▶ _Text passage_:
........
You'll need to couple the synthetic peptide hapten to a protein carrier, with a bifunctional reagent.
For antibody development, we don't bother to use highly purified peptide. Crude (unpurified) peptide or partially purified peptide does just fine; after all, the impurities in unpurified peptides are principally incomplete, partial versions of the desired peptide. Since you need to use quite a bit of peptide to get good coupling and antibody production (10s of mg), it's probably most economical to use unpurified synthetic peptides.
The most useful coupling protocols are in: RF Doolittle. Of Urfs and Orfs. A Primer on How to Analyze Dervied Amino Acid Sequences. University Science Books, 1987.
Good carriers include bovine serum albumin, or keyhole limpet hemocyanin (our favorite, from Calbiochem #374817).
Good coupling methods are glutaraldehyde (amino to amino), MBS (=m-Maleimidobenzoic acid-N-hydroxysuccinimide; amino to sulfhydryl), BDB (bisdiazobenzidine; couples tyr to tyr), EDAC (carbodiimide; couples amino to carboxyl).
We often add an extra ("adventitious") tyr to the N- or C-terminus of the synthetic peptide, for BDB coupling. We've done this more often than not. Try to put the extra tyr at the least "interesting" end of the peptide, since it will be attached (buried) to the carier, and hence you'll tend to get antibody to the most interesting end of the peptide (away from the carrier).
It's useful to have a very low specific activity (say, 10,000 cpm/mg peptide) 14C label in a gly or ala residue in the peptide. You can then follow coupling efficiency of the peptide into the carrier.
........
▶ _Listed entries_:
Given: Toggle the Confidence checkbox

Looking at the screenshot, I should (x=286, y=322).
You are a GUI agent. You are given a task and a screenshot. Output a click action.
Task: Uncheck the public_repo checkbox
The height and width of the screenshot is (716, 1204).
........
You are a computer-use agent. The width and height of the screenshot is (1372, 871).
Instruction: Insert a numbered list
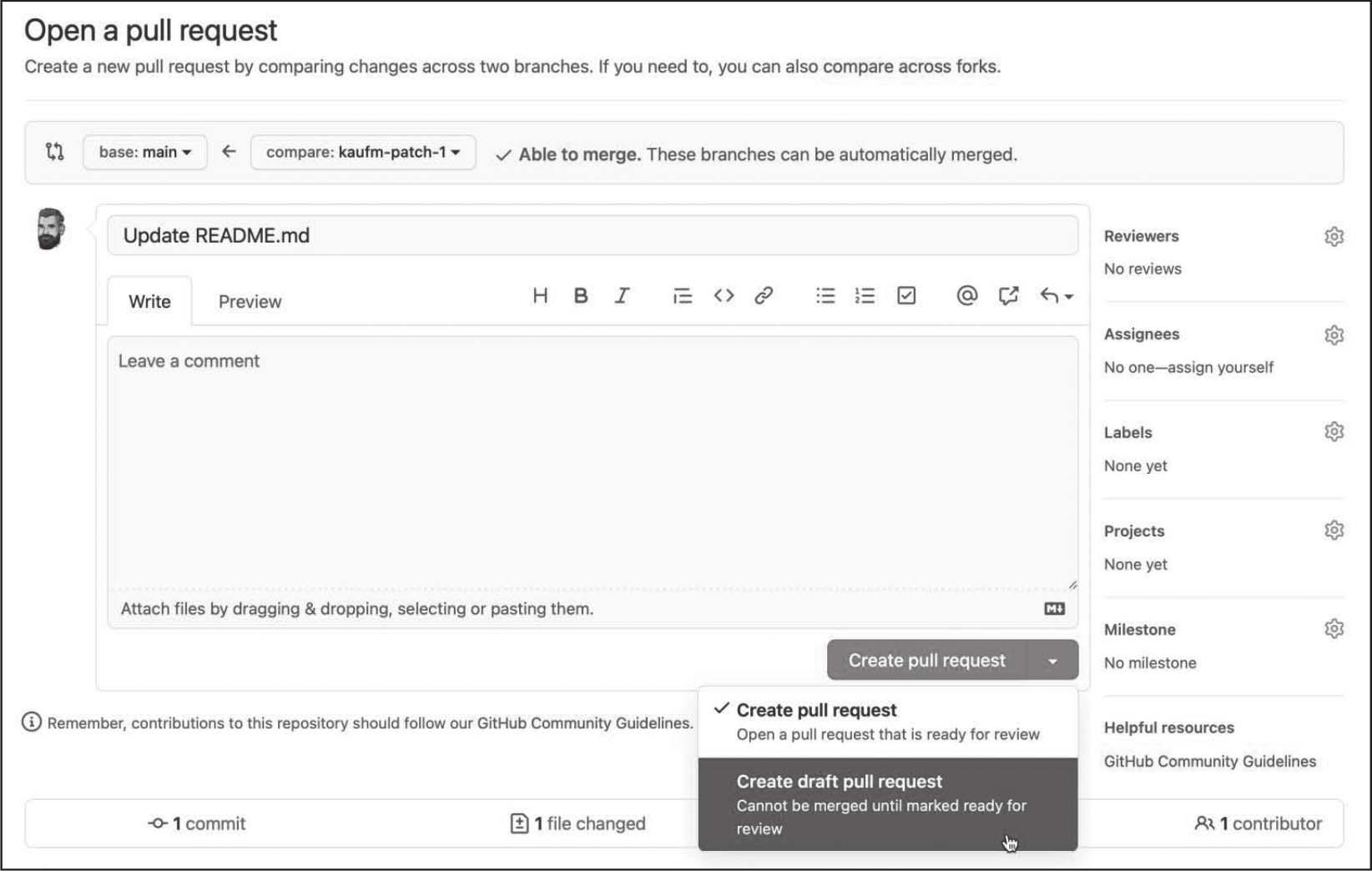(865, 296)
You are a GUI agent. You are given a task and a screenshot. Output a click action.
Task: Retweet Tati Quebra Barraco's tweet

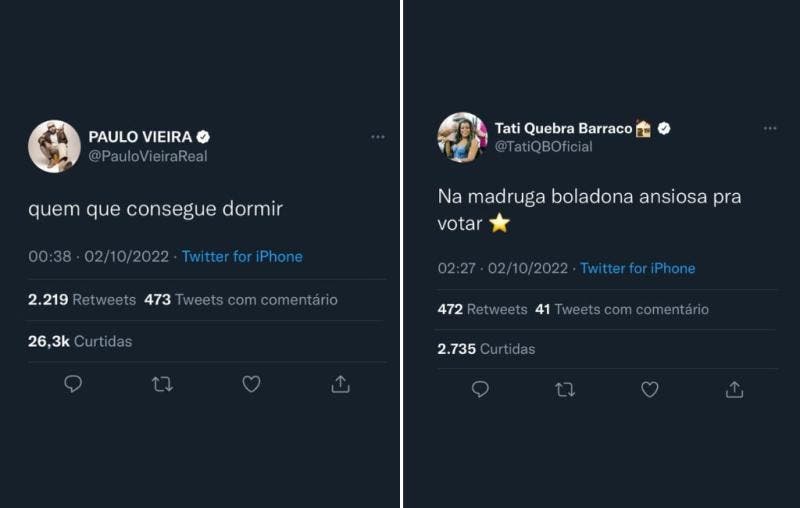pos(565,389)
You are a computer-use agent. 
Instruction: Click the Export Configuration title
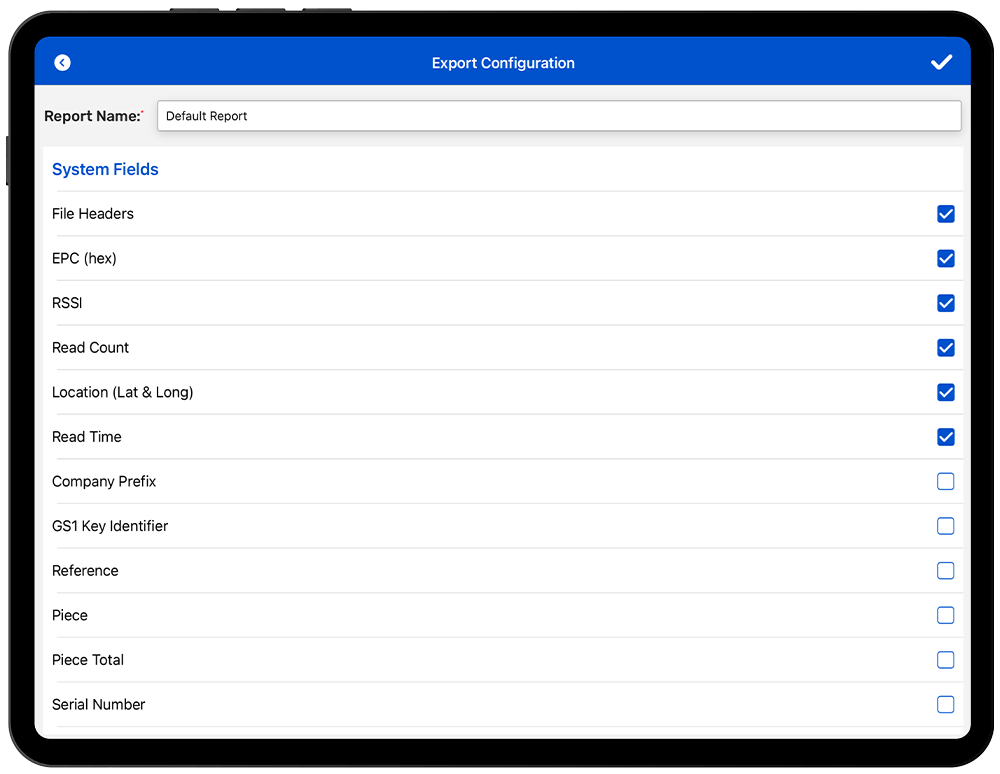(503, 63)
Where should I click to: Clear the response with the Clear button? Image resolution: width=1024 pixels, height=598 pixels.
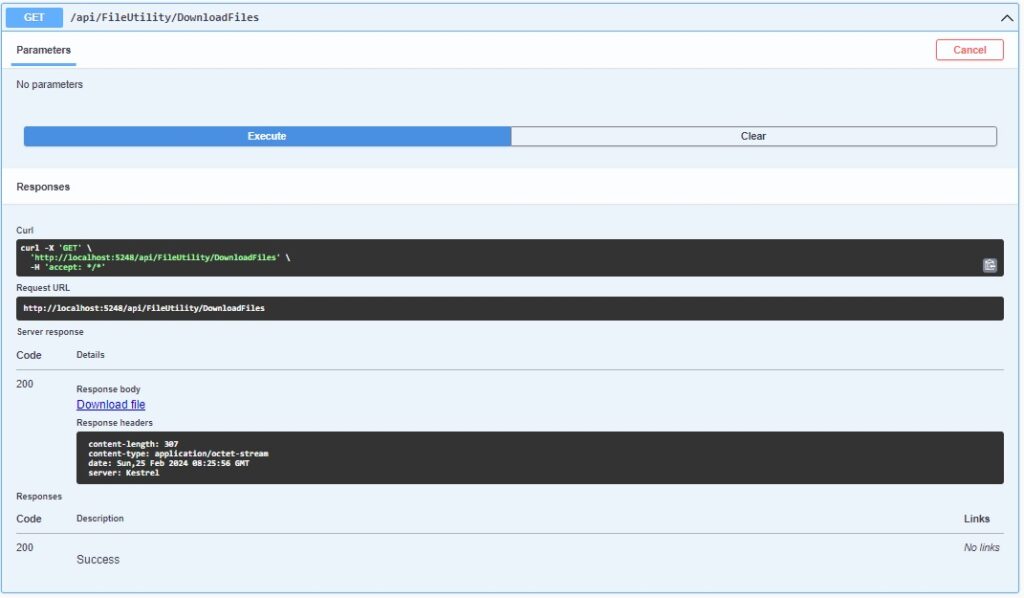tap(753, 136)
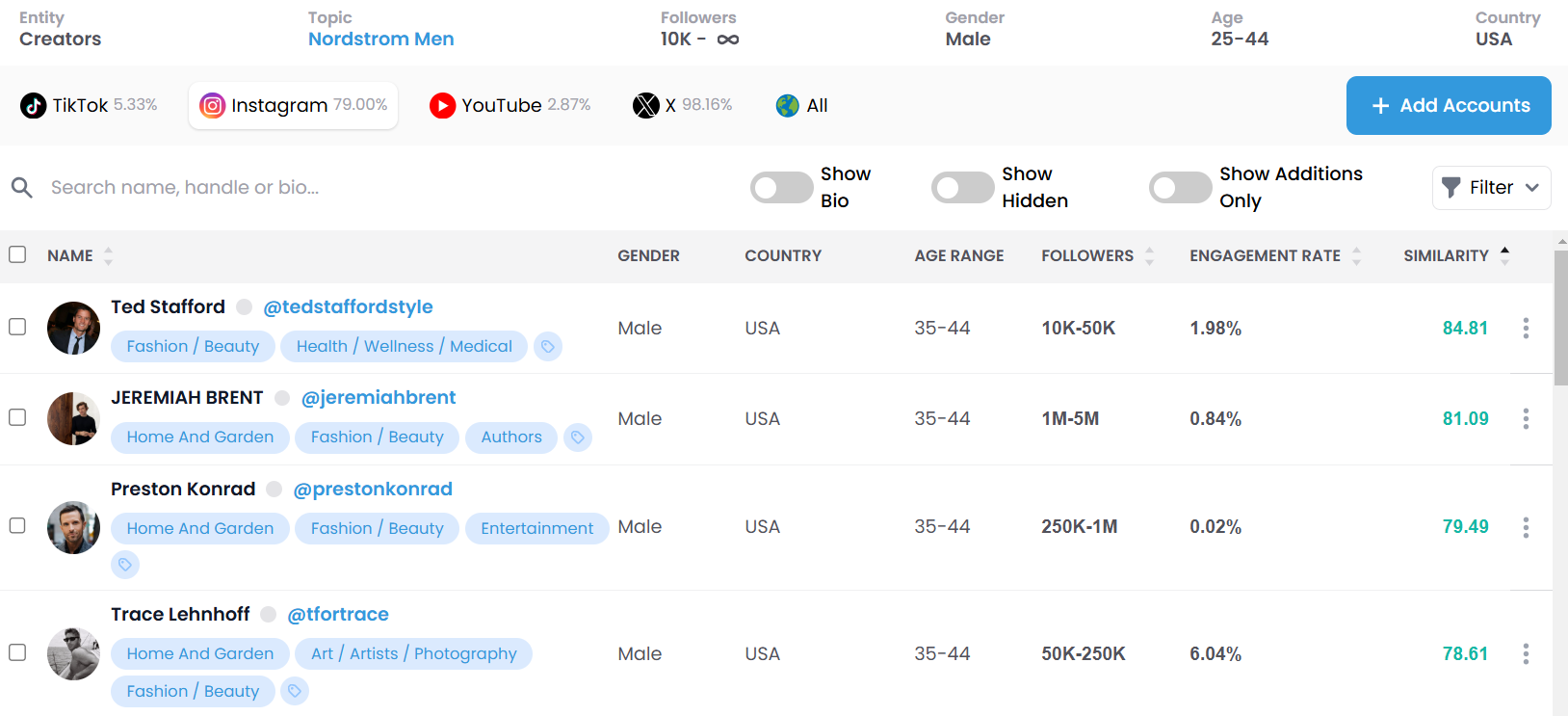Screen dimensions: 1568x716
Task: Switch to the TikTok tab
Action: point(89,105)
........
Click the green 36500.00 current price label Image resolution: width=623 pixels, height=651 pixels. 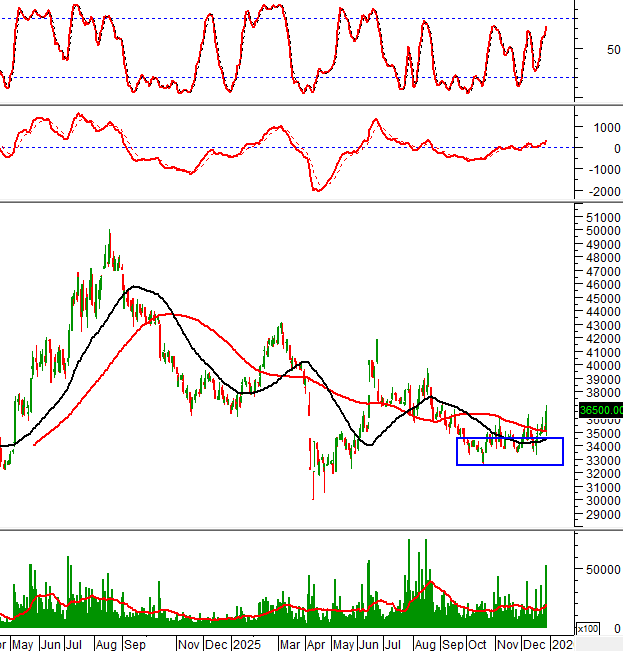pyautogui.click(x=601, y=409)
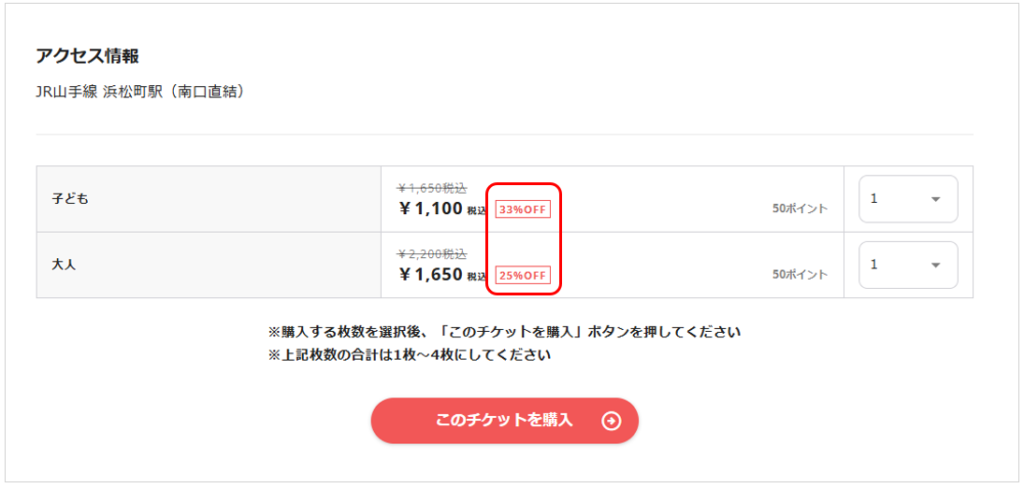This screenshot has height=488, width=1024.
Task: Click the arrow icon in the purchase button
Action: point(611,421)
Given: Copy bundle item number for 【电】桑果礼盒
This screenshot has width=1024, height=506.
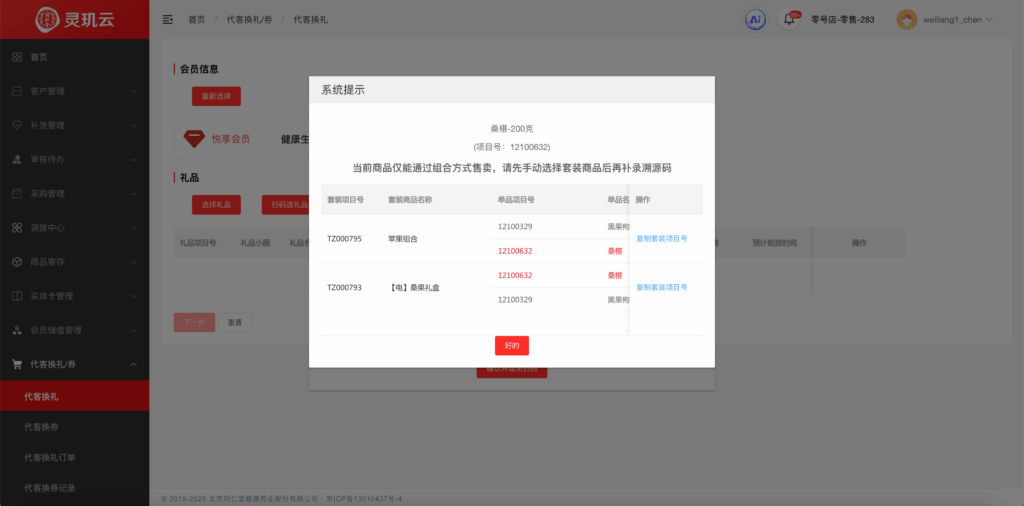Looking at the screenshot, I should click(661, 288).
........
▶ _Work item A_: In the notes on coupling synthetic peptides to protein carriers, why should the extra tyr be placed at the least "interesting" end of the peptide?
▶ _Work item B_: Write a continuation of the notes on coupling synthetic peptides to protein carriers, picking up after their last sentence.

▶ _Written reply A_: The end carrying the extra tyr is the one that gets attached to, and buried against, the carrier. Putting it at the less interesting end leaves the more interesting end exposed, away from the carrier, so antibodies tend to be raised against that end.

▶ _Written reply B_:
We typically immunize rabbits by the Vaitukaitis protocol, with multiple intradermal immunizations at once. We shave the upper back of the rabbit prior to immunization. We tend to use 1 mg of peptide per immunization (3-5 intradermal sites at each immunization), and re-immunize at 2-6 week intervals. Intradermal (intracutaneous) means: raise a wheal (inject into the skin, just a mm or so beneeath the surface). After the initial immunization and 2-3 boosts, we bleed 3-4 weeks later, and test the antibodies, by western blot (immunoblot) or immunoprecipitation of [125-I]-labeled antigen (either the peptide, or the whole molecule from which the peptide derives).
For the initial immunization, we mix the immunogen (hapten-carrier conjugate) with an equal volume of complete Freund's adjuvant. For boosts, we use incomplete Freund's adjuvant. Mixing the oily adjuvant with the aqueous conjugate is best done with a mixing needle and two attached syringes. Mixing results in a suspension.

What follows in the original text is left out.